Maybe. He's already looked at the online listings, and they're showing Of Mice and Men this weekend. He wants to compare it to the novel. He expects that it won't even remotely compare.
"Maybe," he tells her. "But. I was thinking earlier."
He hesitates, which is unlike him. She's clearly amused by this, leaning both elbows on the table and making a careless 'go on' gesture with her left hand.
"Well, an ending's just where you stop telling a story," Cho says. "So maybe Pretty Woman doesn't end happily after all. Maybe she's secretly using him for his money all along."
"Or maybe he'll dump her for the next pretty girl who comes his way," Summer says dryly. "A girl he doesn't have to lie about to all his friends." She does drop her fork then, pushing away her half-eaten food. "Thanks, Cho. That's cheery."
"Wasn't finished," he tells her.
"Then what's your point?"
"That maybe . . . maybe it doesn't matter how the story ends. Maybe what matters is . . . now. Just now."

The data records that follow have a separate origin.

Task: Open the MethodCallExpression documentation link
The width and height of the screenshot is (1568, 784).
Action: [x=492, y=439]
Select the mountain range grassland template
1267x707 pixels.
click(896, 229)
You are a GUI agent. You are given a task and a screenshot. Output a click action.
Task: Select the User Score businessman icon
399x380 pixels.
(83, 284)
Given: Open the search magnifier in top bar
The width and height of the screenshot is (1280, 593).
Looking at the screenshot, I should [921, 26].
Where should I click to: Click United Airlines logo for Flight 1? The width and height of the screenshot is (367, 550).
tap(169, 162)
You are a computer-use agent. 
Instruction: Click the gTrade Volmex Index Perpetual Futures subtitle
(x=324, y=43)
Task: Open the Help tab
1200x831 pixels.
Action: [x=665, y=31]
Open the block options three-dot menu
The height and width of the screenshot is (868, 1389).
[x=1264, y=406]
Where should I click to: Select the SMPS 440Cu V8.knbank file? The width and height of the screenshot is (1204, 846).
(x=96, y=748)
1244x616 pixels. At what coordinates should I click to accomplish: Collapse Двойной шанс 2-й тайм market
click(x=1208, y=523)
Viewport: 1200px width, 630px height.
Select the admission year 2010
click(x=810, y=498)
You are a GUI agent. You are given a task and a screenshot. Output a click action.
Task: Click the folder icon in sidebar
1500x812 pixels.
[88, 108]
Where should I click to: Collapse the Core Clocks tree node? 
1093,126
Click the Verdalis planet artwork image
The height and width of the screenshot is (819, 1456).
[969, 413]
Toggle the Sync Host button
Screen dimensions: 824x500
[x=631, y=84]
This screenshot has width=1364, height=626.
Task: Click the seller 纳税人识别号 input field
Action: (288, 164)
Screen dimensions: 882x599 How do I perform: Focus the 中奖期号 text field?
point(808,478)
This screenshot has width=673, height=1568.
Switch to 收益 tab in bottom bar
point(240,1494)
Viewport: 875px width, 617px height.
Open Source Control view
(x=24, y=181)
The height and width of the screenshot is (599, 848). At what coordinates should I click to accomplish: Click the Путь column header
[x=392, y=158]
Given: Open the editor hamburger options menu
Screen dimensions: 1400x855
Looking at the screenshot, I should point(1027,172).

She stares at him for a moment, squints, even. "Who are you?" she asks finally. "And what have you done with my Kimball Cho?"
He won't reward that with a laugh.
She says, "I see you smiling. That little corner of your lip, I see it!"
"It's hard not to smile around you," he says. It's just the kind of thing he was scared of saying, control he didn't want to give up, weakness he didn't want to admit to, but she just shrugs and says that everyone feels that way. She says he makes her smile too.
Then, because she clearly just has to, she adds, "Especially in that stupid hat."
Cho puts his sneaky undercover hat on top of Summer's head. It's too big on her, but she looks better in it, anyway.
"Tell me about Kyle Wagner," he says, and she tilts her chin up, grinning, so that she can see him from under the brim.